The Murder of My Sweet is a Swedish metal band, based in Stockholm and founded in 2007.

==Band history==
The Murder of My Sweet was founded in Stockholm in 2007 by drummer and producer Daniel Flores. It consists of Angelica Rylin (vocals), Patrik Janson (bass), Christopher Vetter (guitar), and Daniel Flores (drums and keyboards). Their debut single Bleed Me Dry reached 14th spot in the national Swedish singles chart.
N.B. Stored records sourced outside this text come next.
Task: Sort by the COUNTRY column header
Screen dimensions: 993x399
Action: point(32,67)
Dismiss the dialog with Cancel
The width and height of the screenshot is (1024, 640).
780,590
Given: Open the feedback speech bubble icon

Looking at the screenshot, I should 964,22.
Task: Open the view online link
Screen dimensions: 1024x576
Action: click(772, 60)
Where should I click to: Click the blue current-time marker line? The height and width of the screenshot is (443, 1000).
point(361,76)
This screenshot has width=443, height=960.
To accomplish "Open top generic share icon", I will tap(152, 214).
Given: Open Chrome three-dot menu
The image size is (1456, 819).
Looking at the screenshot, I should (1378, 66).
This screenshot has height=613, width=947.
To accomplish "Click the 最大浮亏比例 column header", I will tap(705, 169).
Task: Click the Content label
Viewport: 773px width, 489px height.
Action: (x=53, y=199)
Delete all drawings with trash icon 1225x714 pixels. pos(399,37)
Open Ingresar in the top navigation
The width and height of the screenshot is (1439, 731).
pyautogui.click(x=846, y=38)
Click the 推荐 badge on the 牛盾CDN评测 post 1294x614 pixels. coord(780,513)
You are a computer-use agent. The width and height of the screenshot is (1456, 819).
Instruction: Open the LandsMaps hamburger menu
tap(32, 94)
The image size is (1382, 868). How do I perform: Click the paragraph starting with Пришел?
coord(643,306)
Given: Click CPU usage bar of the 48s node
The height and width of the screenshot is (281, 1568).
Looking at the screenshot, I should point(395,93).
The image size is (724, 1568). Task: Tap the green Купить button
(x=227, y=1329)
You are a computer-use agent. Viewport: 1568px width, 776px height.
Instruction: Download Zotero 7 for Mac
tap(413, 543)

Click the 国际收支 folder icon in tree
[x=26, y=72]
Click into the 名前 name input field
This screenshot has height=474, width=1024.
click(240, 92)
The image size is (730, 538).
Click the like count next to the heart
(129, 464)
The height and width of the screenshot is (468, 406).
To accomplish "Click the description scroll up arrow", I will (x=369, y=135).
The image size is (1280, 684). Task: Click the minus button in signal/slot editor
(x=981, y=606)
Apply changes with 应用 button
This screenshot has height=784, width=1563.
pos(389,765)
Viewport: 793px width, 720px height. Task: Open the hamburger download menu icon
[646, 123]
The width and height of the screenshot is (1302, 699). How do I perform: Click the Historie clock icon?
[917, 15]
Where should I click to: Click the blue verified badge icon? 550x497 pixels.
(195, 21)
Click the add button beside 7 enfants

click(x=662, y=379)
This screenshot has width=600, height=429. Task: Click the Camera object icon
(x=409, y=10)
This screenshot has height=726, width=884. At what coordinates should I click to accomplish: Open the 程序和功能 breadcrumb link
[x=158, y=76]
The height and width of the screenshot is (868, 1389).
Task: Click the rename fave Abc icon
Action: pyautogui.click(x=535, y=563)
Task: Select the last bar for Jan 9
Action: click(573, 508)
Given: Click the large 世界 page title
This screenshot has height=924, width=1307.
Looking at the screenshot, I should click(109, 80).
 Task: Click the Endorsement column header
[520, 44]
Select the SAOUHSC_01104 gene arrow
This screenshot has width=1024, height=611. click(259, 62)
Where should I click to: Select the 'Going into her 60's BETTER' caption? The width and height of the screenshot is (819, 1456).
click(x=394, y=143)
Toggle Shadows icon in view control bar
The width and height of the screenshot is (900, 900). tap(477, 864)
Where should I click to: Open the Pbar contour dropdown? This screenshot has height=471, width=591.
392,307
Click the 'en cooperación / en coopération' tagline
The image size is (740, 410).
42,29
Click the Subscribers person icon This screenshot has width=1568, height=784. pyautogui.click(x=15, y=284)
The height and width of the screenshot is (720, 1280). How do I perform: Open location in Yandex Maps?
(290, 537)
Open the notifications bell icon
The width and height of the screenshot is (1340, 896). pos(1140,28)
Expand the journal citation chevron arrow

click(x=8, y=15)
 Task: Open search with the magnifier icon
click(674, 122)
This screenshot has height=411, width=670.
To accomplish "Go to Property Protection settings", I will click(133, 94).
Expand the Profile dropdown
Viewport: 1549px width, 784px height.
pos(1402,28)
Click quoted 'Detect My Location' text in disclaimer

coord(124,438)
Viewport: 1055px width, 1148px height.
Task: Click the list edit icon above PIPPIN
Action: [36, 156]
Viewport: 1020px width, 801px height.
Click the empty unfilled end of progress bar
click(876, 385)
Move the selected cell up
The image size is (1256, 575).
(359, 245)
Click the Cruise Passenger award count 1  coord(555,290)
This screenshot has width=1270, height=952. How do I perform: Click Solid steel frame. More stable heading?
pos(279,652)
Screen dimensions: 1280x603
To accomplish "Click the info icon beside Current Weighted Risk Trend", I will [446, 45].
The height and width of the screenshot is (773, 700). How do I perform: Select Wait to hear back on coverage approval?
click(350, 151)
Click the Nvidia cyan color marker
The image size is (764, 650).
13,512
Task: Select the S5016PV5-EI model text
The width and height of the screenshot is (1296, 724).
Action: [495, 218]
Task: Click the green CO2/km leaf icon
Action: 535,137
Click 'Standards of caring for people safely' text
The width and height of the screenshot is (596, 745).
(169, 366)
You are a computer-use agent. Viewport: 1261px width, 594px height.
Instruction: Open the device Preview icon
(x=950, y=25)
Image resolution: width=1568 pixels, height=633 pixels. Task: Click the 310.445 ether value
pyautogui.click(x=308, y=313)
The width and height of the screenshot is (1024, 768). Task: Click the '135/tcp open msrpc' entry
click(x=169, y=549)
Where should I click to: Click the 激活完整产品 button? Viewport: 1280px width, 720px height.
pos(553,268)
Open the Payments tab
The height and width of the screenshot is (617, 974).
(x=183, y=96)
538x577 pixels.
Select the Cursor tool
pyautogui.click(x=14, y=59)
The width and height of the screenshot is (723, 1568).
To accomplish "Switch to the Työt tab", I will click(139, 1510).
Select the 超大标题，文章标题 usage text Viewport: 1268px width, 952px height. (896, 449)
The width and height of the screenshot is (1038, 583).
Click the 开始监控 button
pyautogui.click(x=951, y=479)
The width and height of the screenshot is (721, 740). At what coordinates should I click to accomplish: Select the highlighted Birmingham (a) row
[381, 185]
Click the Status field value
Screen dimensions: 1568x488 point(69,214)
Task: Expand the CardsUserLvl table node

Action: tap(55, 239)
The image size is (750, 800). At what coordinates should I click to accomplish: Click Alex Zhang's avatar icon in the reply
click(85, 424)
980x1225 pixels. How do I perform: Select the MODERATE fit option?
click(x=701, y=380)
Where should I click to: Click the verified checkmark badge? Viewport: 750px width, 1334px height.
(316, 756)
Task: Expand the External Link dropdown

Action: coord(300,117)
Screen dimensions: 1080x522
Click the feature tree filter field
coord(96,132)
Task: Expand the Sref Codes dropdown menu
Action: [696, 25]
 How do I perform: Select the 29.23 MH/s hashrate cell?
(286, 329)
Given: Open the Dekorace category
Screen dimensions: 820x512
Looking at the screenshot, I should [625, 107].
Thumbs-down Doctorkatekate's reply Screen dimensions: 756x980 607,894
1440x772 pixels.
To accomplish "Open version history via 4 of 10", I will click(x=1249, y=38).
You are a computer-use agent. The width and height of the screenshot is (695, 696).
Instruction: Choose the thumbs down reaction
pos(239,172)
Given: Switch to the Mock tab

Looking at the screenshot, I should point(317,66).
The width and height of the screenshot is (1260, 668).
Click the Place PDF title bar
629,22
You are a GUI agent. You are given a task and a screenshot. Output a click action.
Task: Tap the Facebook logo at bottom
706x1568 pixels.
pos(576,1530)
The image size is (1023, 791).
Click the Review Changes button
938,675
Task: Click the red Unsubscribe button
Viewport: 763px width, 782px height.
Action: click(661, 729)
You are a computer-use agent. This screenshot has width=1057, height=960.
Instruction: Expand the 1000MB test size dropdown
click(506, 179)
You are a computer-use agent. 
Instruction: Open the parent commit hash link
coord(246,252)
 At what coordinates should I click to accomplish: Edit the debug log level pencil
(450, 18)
In January 2010, they released their debut album Divanity on the Italian label Frontiers Records.

==Music==
The lyrics deal with personal experiences, and the music is influenced by books and movie soundtracks.

==Band name==
The band's name was inspired by the 1944 film noir Murder, My Sweet.

==Band members==
- Angelica Rylin - vocals
- Mike Palace - guitar
- Patrik Janson - bass
- Daniel Flores - drums, keyboard, backing vocals

==Discography==
- Studio albums
- 2010: Divanity
- 2012: Bye Bye Lullaby
- 2015: Beth Out of Hell
- 2017: Echoes of the Aftermath
- 2019: Brave Tin World
- 2021: A Gentleman's Legacy

- Singles
- 2009: "Bleed Me Dry"
- 2010: "Tonight"
- 2012: "Unbreakable"
- 2015: "The Humble Servant"
- 2015: "The Awakening"
- 2017: "Personal Hell"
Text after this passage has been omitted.